Fig. 6.

N-terminal epitope exposure of endogenous Bax in membrane complexes during anoikis. a) Membrane fractions isolated from adherent cells and cells detached for various times were extracted separated by BN-PAGE before immunoblotting with mAb 5B7. 5B7 predominantly detected a 400kDa species in the membrane fraction of detached cells, but 2D-analysis suggests that this is non-specific. Equal amounts of the membrane fraction from cells detached for 1 hour were treated with octylglucoside, Triton X100 or SDS before BN-PAGE and immunoblotting with 5B7. All three detergents resulted in an increase in immunoreactive Bax. b) Cytosolic and membrane fractions from adherent and detached FSK-7 cells were separated by BN-PAGE and transferred to PVDF. The native membrane was immunoblotted with mAb 5B7. c) The same immunoblot as shown in panel B was denatured and reprobed with mAb 5B7 a second time.
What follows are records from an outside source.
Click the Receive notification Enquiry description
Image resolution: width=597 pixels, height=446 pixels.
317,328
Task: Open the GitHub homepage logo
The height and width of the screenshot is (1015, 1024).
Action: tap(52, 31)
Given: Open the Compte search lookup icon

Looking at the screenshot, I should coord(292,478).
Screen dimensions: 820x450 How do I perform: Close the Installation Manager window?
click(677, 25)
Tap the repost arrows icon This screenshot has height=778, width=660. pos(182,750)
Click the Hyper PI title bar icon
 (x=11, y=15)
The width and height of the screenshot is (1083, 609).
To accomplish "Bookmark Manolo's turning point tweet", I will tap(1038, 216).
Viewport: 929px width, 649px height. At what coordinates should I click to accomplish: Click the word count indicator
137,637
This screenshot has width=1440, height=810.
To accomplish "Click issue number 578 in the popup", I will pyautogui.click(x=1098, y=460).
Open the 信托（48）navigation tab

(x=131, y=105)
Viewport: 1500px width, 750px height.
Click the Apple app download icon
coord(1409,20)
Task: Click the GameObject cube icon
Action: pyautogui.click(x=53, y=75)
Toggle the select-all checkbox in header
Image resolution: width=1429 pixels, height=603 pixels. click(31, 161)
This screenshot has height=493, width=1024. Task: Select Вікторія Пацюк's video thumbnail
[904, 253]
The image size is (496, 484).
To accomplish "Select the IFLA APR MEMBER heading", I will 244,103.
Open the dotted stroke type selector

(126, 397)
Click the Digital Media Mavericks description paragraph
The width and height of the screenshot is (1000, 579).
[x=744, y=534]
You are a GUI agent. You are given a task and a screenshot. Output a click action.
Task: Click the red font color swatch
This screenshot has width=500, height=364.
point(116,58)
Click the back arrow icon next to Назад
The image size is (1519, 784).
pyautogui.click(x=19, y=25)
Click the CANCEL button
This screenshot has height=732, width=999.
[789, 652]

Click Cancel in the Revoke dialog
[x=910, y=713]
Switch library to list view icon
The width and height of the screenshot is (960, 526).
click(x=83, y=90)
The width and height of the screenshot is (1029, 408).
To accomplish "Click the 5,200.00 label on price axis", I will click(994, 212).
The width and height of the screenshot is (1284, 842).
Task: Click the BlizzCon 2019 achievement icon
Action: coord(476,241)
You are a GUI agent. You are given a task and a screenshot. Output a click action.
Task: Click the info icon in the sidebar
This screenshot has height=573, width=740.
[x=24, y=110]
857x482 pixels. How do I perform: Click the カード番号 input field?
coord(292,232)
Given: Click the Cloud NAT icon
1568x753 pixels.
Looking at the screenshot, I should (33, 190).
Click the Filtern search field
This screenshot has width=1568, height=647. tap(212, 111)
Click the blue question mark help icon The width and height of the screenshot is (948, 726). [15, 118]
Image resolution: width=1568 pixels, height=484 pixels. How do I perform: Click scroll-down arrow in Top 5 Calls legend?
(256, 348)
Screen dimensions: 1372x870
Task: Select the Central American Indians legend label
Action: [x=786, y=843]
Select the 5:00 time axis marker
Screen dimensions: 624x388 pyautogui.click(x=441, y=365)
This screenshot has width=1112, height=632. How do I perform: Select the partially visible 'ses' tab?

Bax was now detected as a monomer and in the 200kDa complex. The area of the immunoblot within the dotted line is shown at a lower exposure in the adjacent panel to allow comparison. Note that the distribution of Bax seen with 5B7 in the denatured blot is similar to that shown earlier with a polyclonal anti-Bax antibody in a native blot (Fig. 2a). All blots are representative examples of at least three experiments.